El sol era fuerte en el cielo, pero sentía que el frío me congelaba por dentro. Me quedé sin fuerzas después de unos pocos pasos y acabé sentada en el borde de la acera, enterrando la cabeza en las piernas.
Las lágrimas corrían por mi cara de forma incontrolada. Estaba débil, no era gran cosa, pero tenía una reacción tan grande.
El sol me estaba mareando, y al mirar a Sergio frente a mí, pensé que era una ilusión de mi cabeza, y hablé:
—Sergio, siento algo atascado en mi pecho.
—¿Qué ha pasado? ¡Vas a enfermar si te quedas bajo este sol! —dijo en voz alta, tirando de mí en el coche.
Envuelto por el aire acondicionado del coche, me volví hacia mí, mirando a mi alrededor.
—¿Qué estás haciendo aquí?
Sacó unos pañuelos húmedos para mí y me dijo:
—Vine a ver a Gloria, y te vi aquí muriendo bajo el sol, ¡limpia tu cara!
Cogí los pañuelos y me limpié la cara, cada vez más consciente. Sólo entonces me fijé en la persona que estaba junto a la dirección.
—¿Está el Sr. Lorenzo aquí también?
—Pasé por casualidad. —dijo Lorenzo mirándome con la cabeza torcida. —¿Qué ha pasado para que llores en medio de la calle con una gran barriga?
Apreté los labios y cambié de tema, mirando a Sergio:
—Sergio, vamos a ver a Gloria más tarde, ¡llévame a un sitio primero!
—¿Dónde?
—Comprar teléfonos móviles, ¡el mío se rompió!
Me detuve en el mismo lugar y cerré las manos en un puño, conteniendo mi desprecio.
—¿Qué estás haciendo aquí?
—¡Nos vemos! —dijo con su mirada en mi vientre.
—Ahora lo has visto. ¿Puedes irte? —Dije, odiando esa mirada.
Si pudiera, no querría volver a verlo.
Intenté apartarme de él para entrar en la mansión, pero me impidió el paso, con el rostro lleno de tristeza.
—Iris, ¿piensas vivir así conmigo para siempre? Soy tu hermano, no tu enemigo, somos los más cercanos en este mundo, ¿por qué me alejas tanto?
Le miré y contuve mis emociones mientras decía:
—¿Y querías que viviera así contigo? Ismael, sabes muy bien si somos los más cercanos en este mundo. Nunca te alejé, fuiste tú quien se alejó más y más. Tu frialdad, tu terquedad, tu egoísmo, han hecho que nos distanciemos más.

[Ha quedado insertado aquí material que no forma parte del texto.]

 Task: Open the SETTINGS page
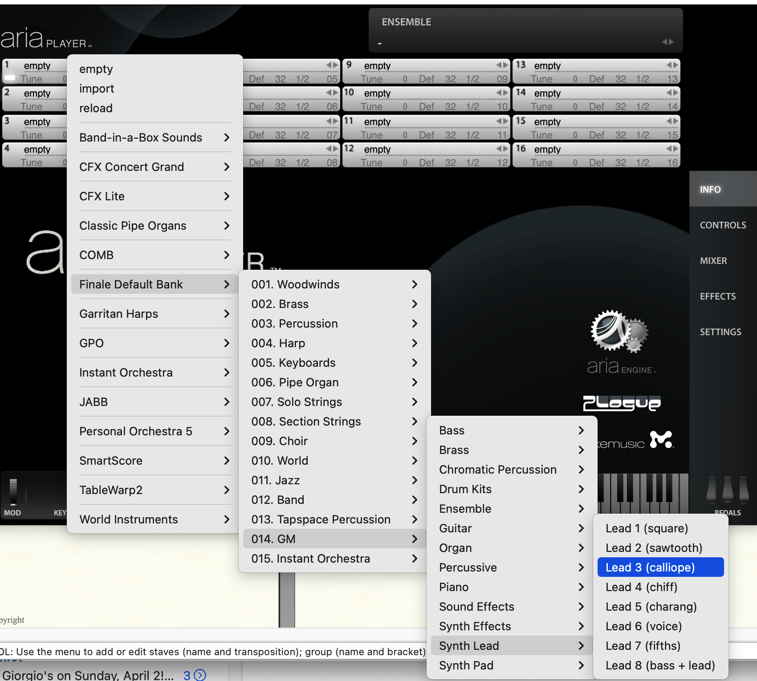coord(720,332)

Cuando la abuela lo trajo a nuestra casa en el distrito de la Esperanza, tenía la esperanza de que iba a tener otro miembro de la familia, pero sus acciones me aterrorizaron.
Su expresión era complicada, parecía de dolor, pero también de desenfreno de sí mismo.
—¿Tampoco me quieres más?
Al ver su mirada confusa, aparté la vista y hablé en voz baja:
—No es que ya no te quiera, pero...
—¡Entonces genial, Iris! Todo irá bien si no me alejas, si todo es como cuando éramos pequeños. —su expresión cambió con sorprendente rapidez, y se volvió para coger una gran cesta del coche con una sonrisa radiante. —Sé que echas de menos los frutos del jardín en el Distrito de la Esperanza. ¿No te dije que había comprado ese jardín? Planté algunas frutas allí, con las semillas que dejó la abuela, tienen los tomates que te gustan, ¡y también mangos!
Lo miré, encontrándolo familiar y extraño al mismo tiempo. Siempre había sido una persona fría, ¿cómo iba a hacer algo así?
No podía entender su comportamiento, y mucho menos lo que estaba pensando.